#### Problem description
Only lines, not pictures: please repeat exactly the lines from the one with "Where should I" through the end of the listing.
⁂
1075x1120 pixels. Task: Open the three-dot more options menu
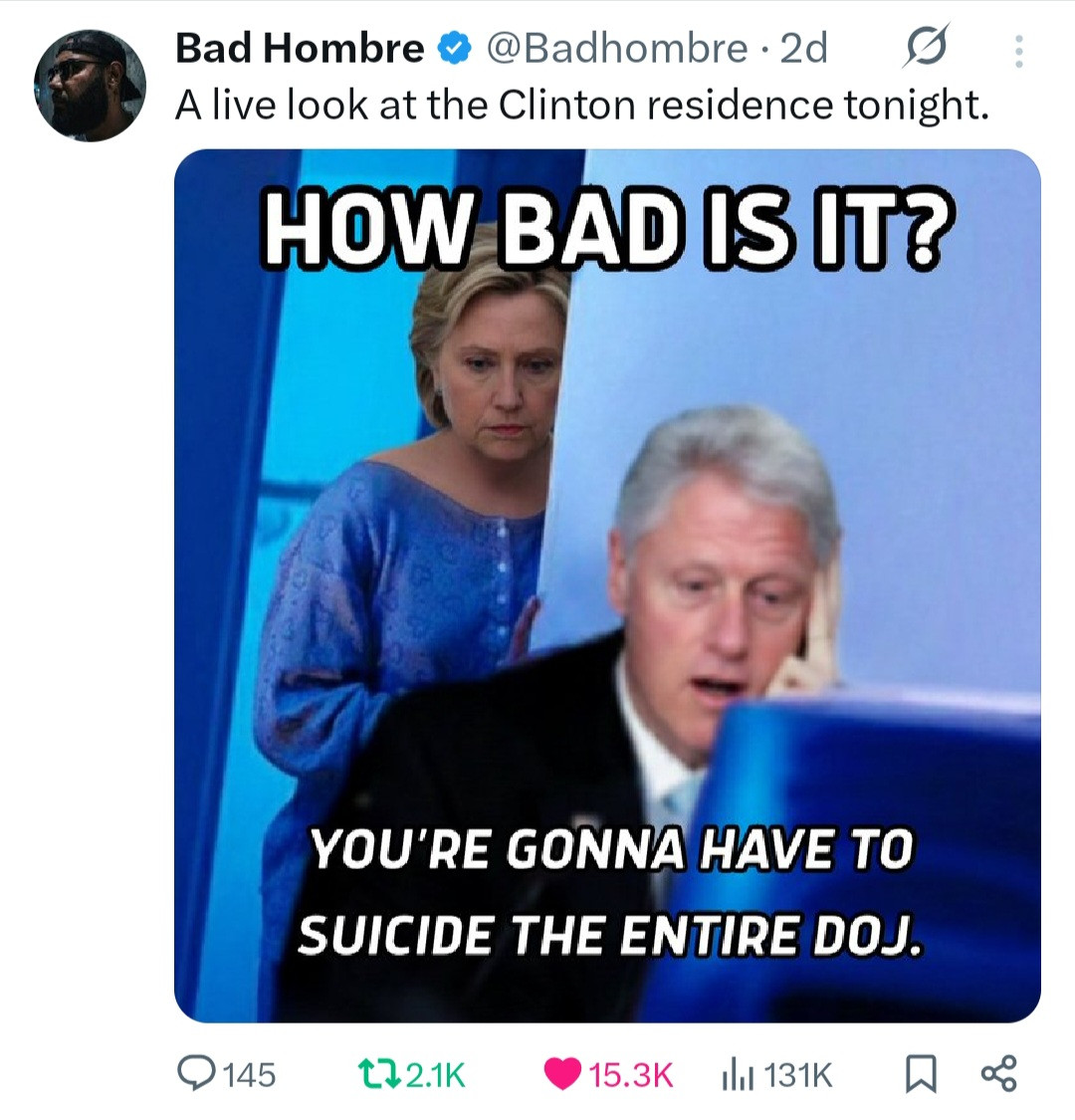coord(1019,52)

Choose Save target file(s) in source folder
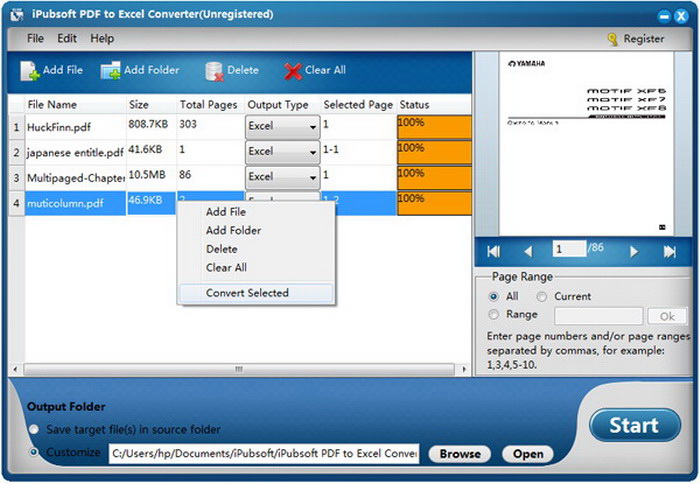(34, 430)
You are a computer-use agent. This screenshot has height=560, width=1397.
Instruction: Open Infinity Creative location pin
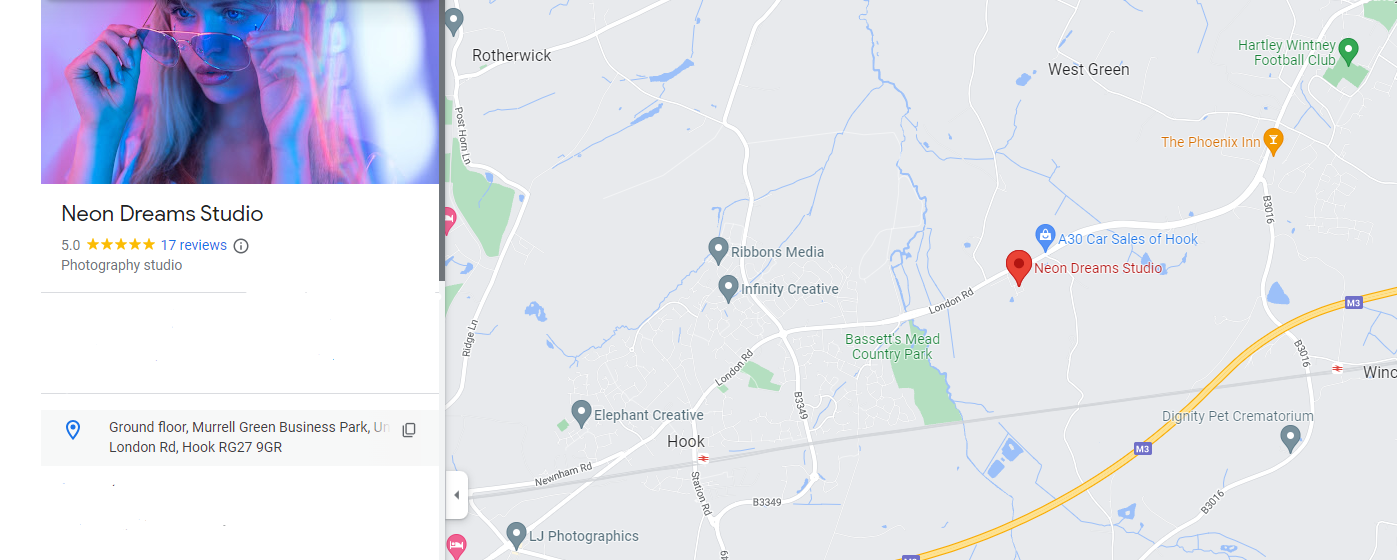point(728,288)
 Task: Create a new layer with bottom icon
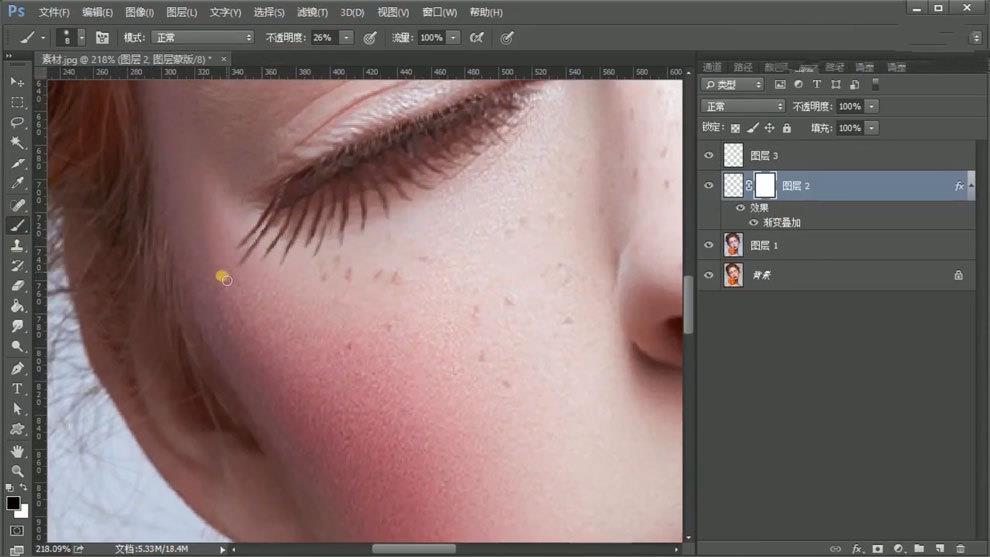pos(939,548)
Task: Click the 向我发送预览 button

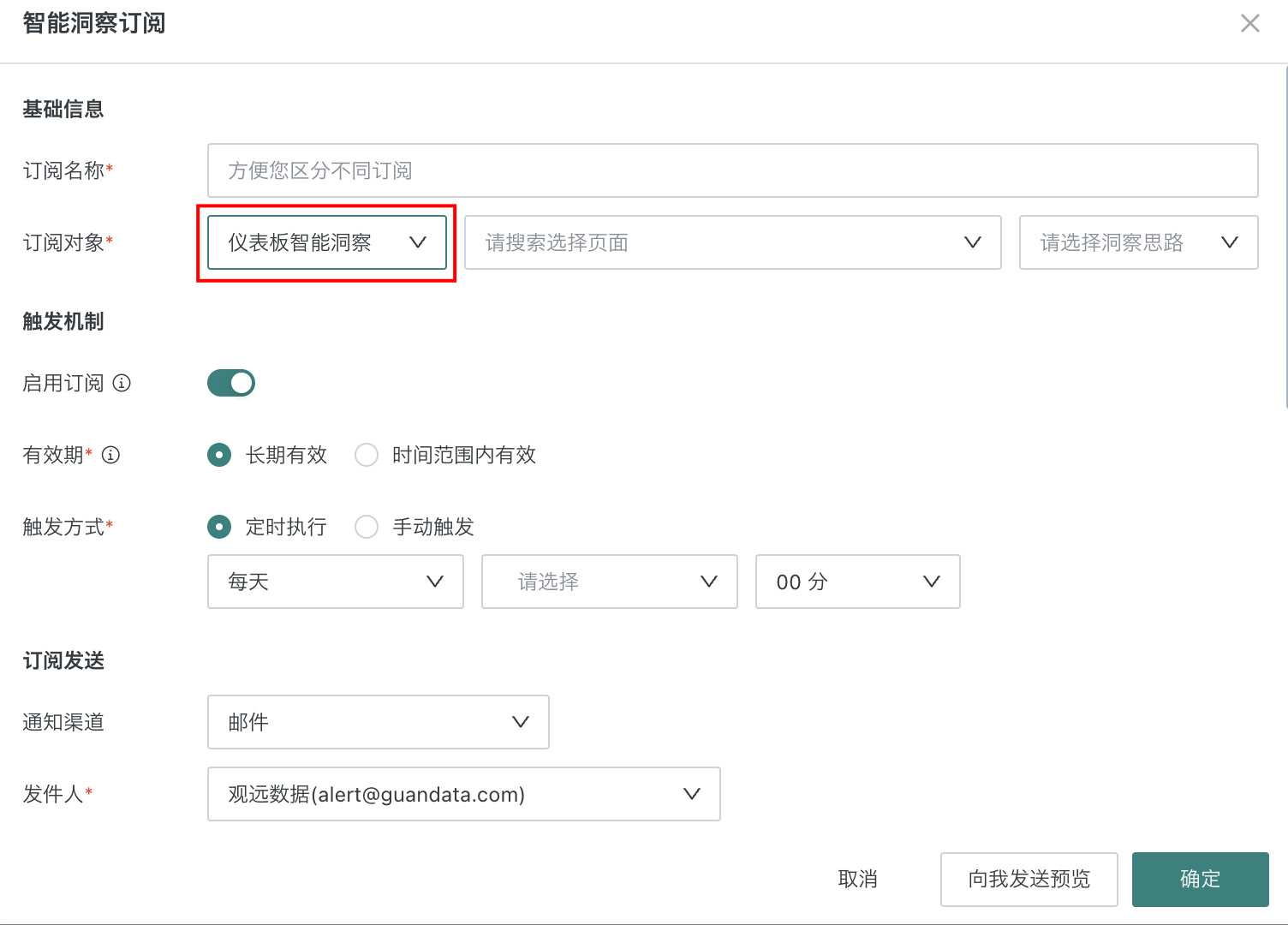Action: (1029, 879)
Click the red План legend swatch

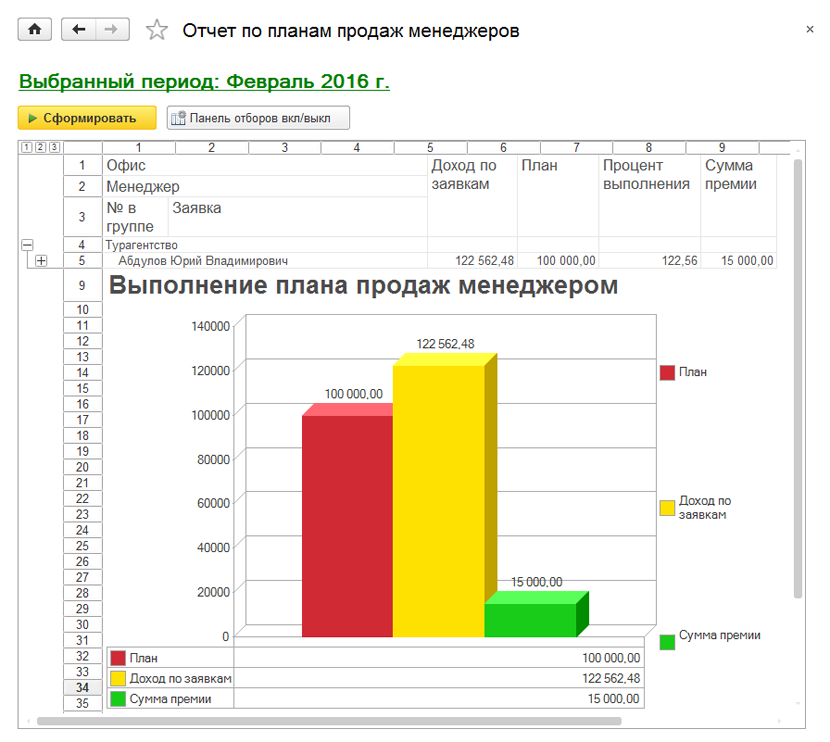[x=667, y=372]
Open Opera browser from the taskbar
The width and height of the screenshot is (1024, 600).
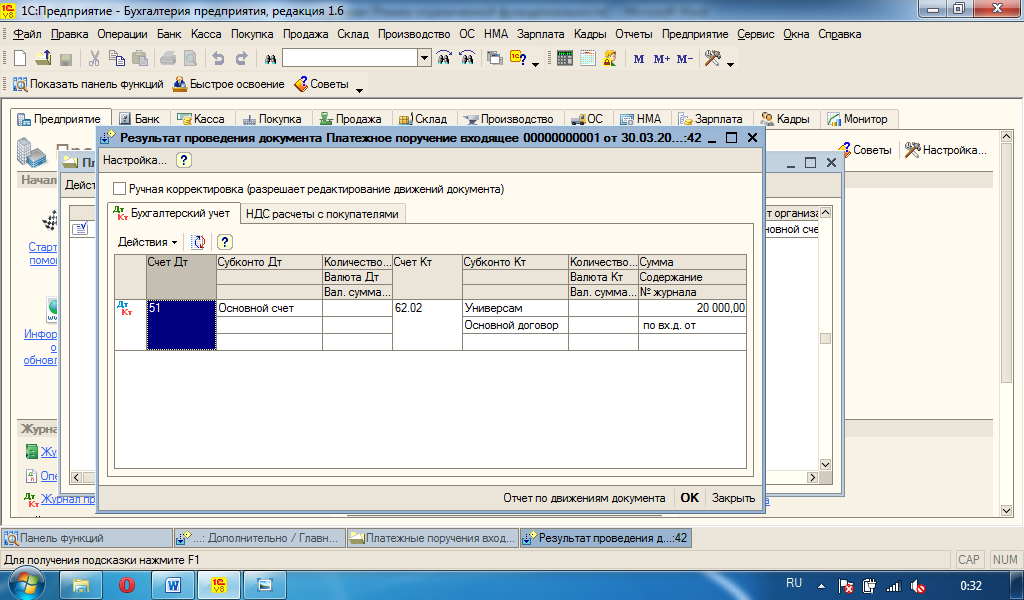[x=127, y=584]
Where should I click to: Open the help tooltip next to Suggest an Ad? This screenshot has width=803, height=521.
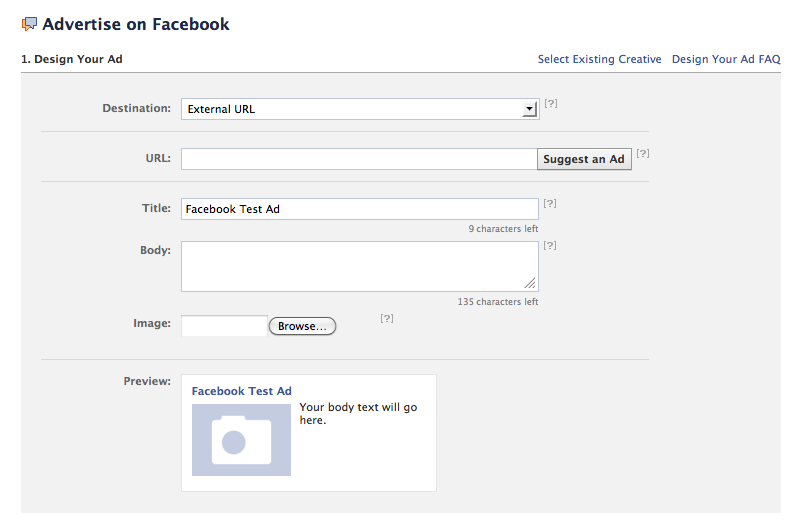(x=643, y=153)
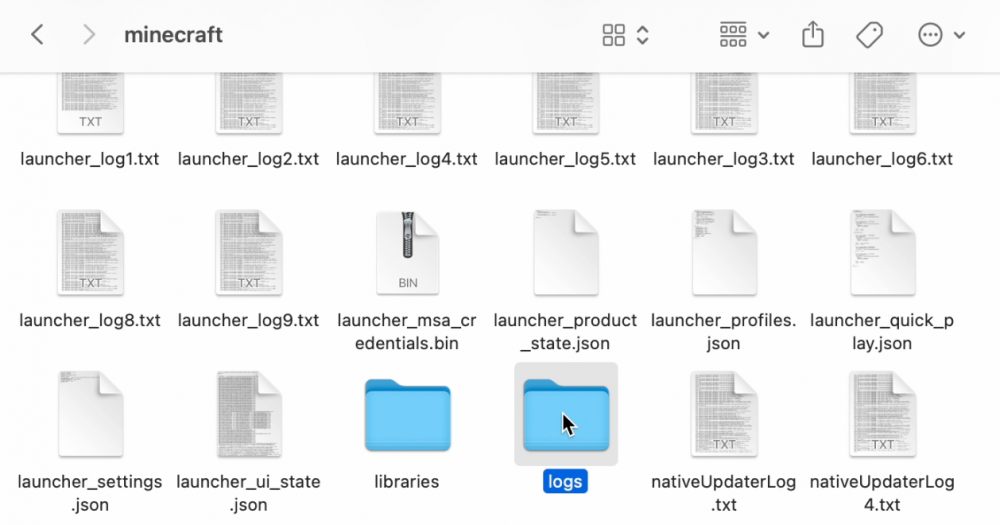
⁂
#### Output of the exercise
Where should I click to: Open the help tooltip next to Suggest an Ad? This screenshot has width=803, height=521.
(x=643, y=153)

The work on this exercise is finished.